== Your instructions ==
Express the lines below as a JSON list of strings, with one string per line and blank lines omitted. Leave the pictures out of the answer.

== Available data ==
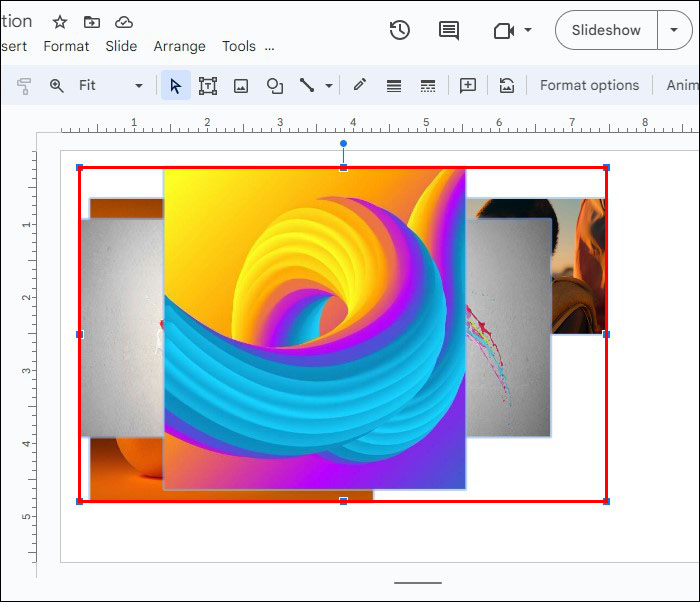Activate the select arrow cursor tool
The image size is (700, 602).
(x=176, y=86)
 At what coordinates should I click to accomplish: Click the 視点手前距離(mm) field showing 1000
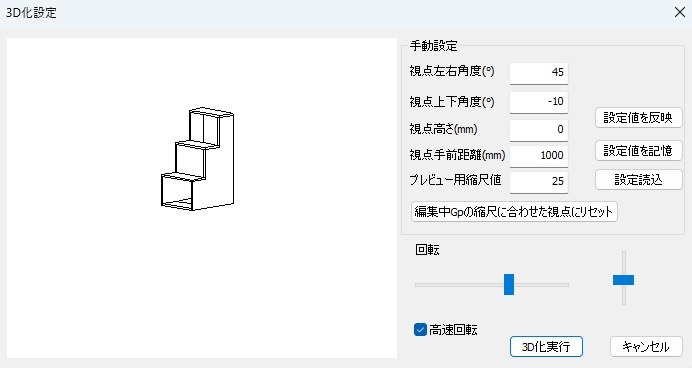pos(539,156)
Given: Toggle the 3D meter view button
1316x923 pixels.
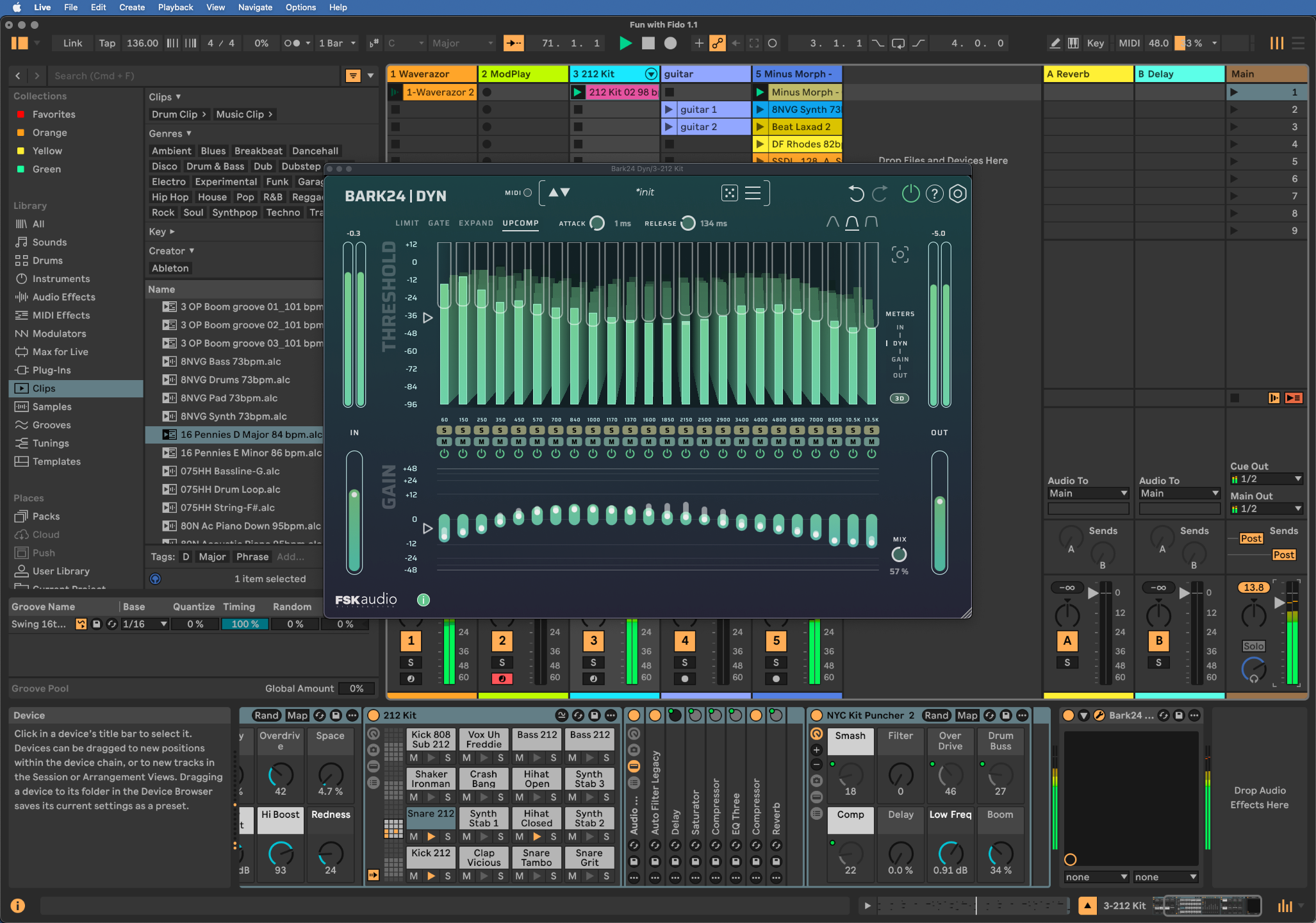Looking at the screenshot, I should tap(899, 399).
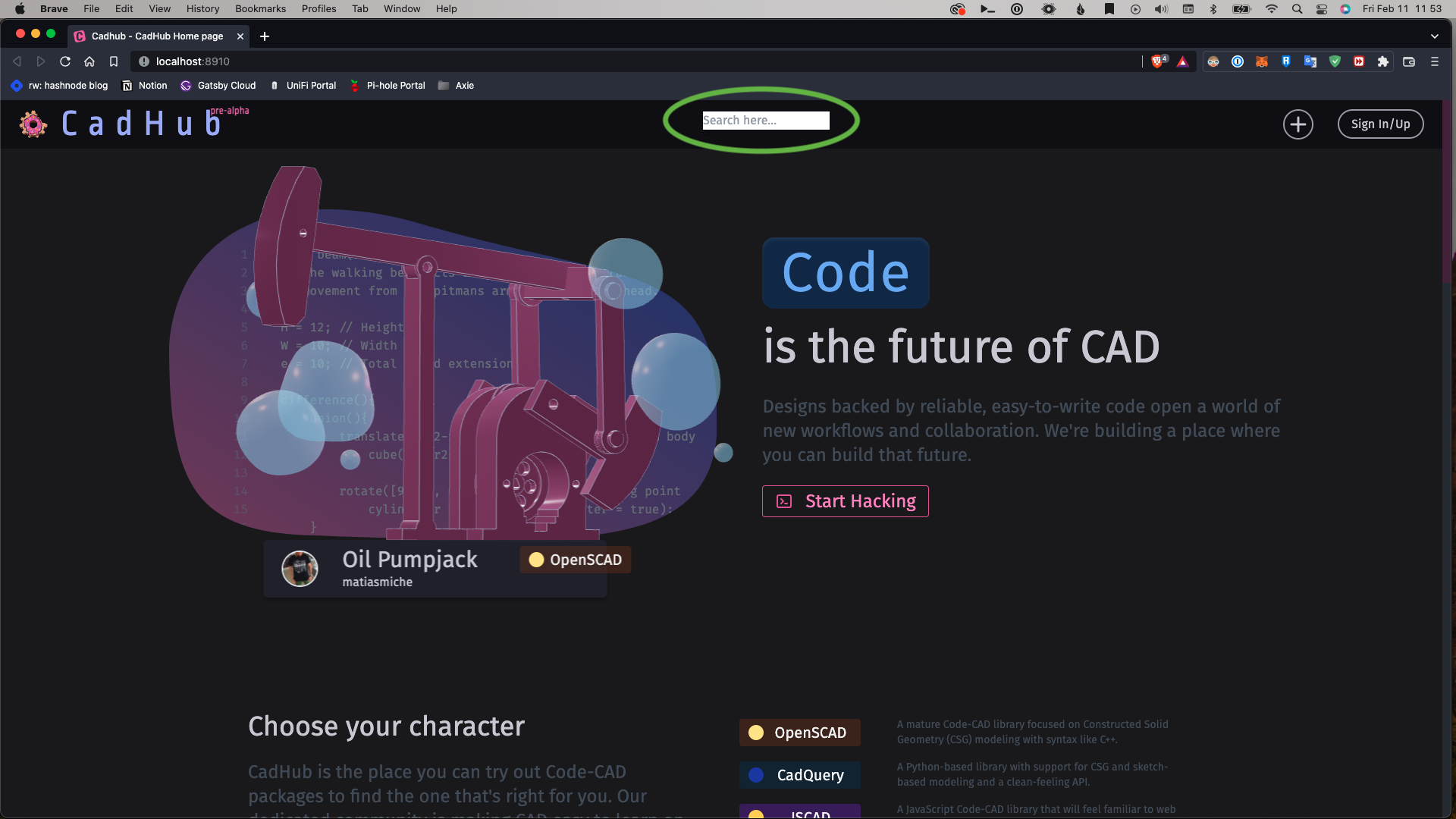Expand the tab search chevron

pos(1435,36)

== The output ==
[
  "Activate the select arrow cursor tool",
  "The image size is (700, 602).",
  "(x=176, y=86)",
  " At what coordinates should I click to accomplish: Click the 視点手前距離(mm) field showing 1000",
  "pos(539,156)",
  "Given: Toggle the 3D meter view button",
  "1316x923 pixels.",
  "Looking at the screenshot, I should tap(899, 399).",
  "Expand the tab search chevron",
  "pos(1435,36)"
]